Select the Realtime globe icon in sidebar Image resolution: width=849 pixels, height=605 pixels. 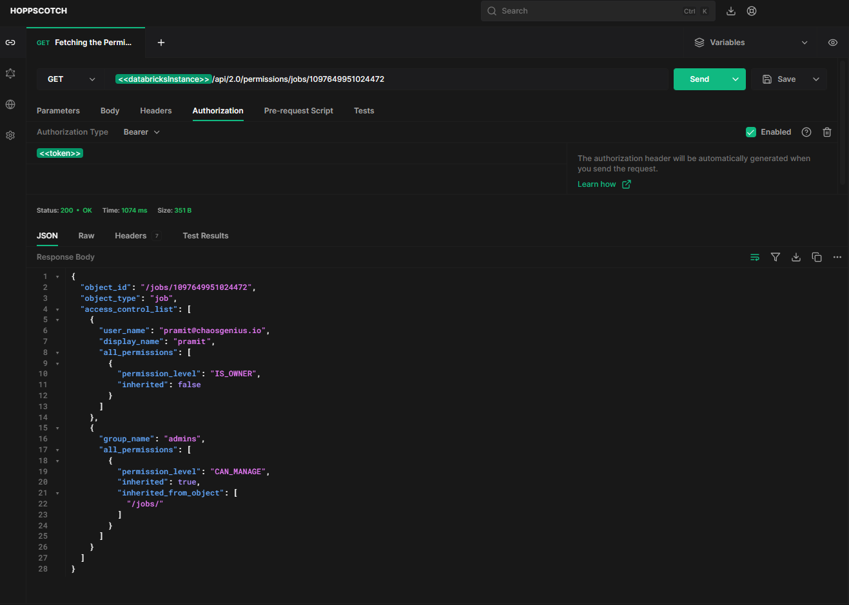click(x=10, y=104)
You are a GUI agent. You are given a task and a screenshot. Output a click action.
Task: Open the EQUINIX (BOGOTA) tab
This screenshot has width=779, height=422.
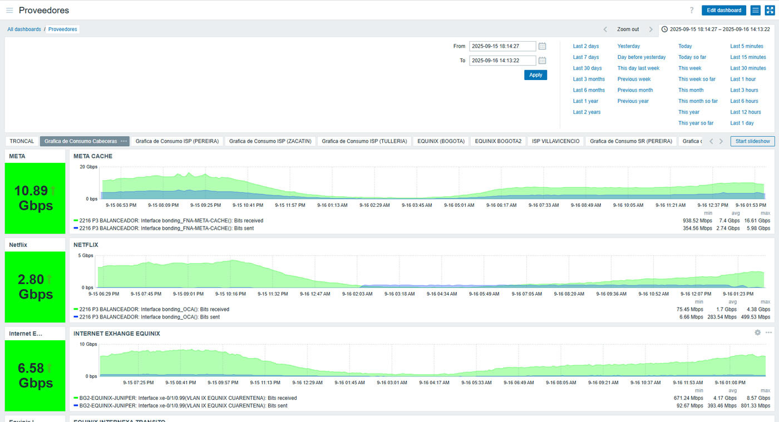(x=441, y=141)
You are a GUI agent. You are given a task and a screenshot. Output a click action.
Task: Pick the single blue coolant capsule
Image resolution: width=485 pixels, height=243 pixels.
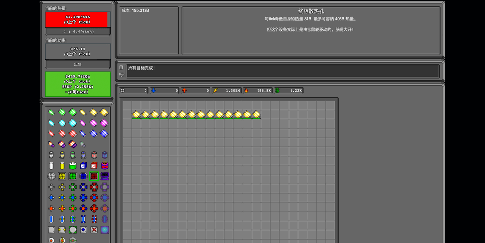click(x=51, y=219)
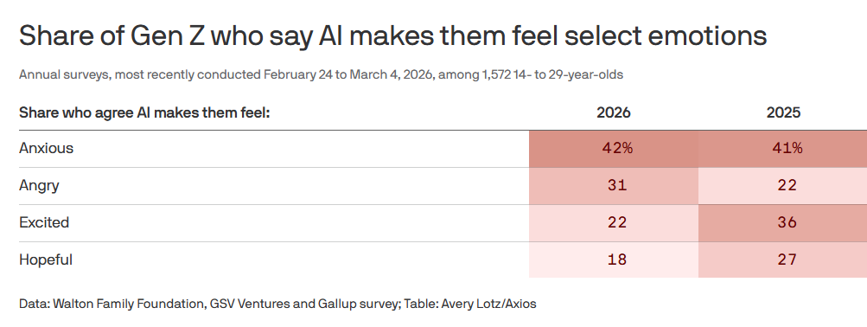
Task: Select the 2026 column header
Action: point(613,112)
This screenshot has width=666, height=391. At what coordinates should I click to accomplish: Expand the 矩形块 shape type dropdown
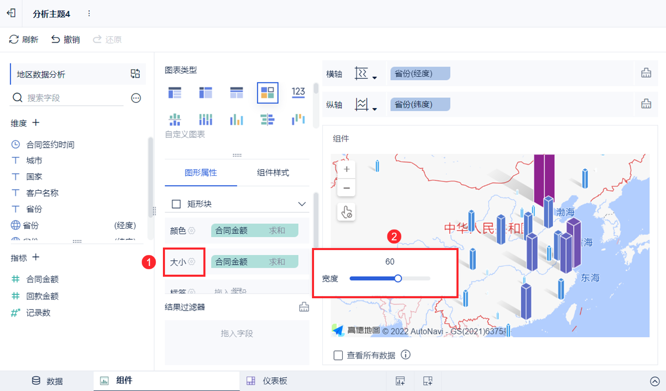click(302, 204)
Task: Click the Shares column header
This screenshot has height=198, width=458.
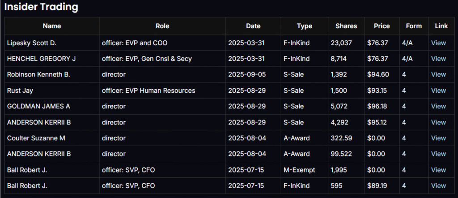Action: click(346, 26)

— THE EXERCISE —
Edit the listing from the line with "This screenshot has width=666, height=391." up to and including its last line, changing "Shares" to "Volume" and keeping everything else the same. Return only those lines, and leave out the pictures.

— RESPONSE TO THE EXERCISE —
This screenshot has width=666, height=391. At what coordinates should I click to accomplish: Expand the 矩形块 shape type dropdown
click(302, 204)
Task: Click the Volume column header
This screenshot has height=198, width=458.
Action: click(346, 26)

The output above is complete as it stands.